Although the core framework of the program is simple, executing it successfully requires cooperation among a number of faith-based and community organizations and careful screening and monitoring of volunteers. A Good Samaritans program should include the following elements:

  • Good Samaritans volunteers must pass criminal background checks and complete training prior to coming into contact with crime victims, and must be willing to be called to a crime scene 24-7.
  • Officers in participating law enforcement agencies carry in their patrol cars a stack of business cards printed with the Good Samaritans 24-hour phone number.

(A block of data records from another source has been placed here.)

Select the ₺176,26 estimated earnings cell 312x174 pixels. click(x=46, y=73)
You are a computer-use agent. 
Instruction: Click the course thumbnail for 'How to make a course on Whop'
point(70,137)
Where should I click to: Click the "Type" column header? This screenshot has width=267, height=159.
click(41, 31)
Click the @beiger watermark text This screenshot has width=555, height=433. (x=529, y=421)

  • On encountering a crime victim who needs emergency repairs or other appropriate services after a break-in, the officer either calls the Good Samaritans or gives the victim a Good Samaritans' business card.
  • The volunteer or volunteer team captain who answers the emergency phone call first ensures that the crime scene is safe for volunteers, either by talking with the officer or checking with police dispatchers; assesses the victim's needs; and dispatches the Good Samaritans volunteers.
  • A team of at least two Good Samaritans responds, bringing needed tools and equipment for emergency repairs. The team also assesses whether additional services are needed.
  • Volunteers offer a wide range of services not otherwise available in the crime victims' community. They repair doors and windows, help victims replace lost documents, refer them to other community resources, and, perhaps most important, listen to victims' concerns.
  • Volunteers know about community services, so they can refer victims to the appropriate resources and avoid duplication of efforts.
  • Good Samaritans may also obtain police reports so that they can identify and contact crime victims to offer services, telephone support, and followup referrals and calls.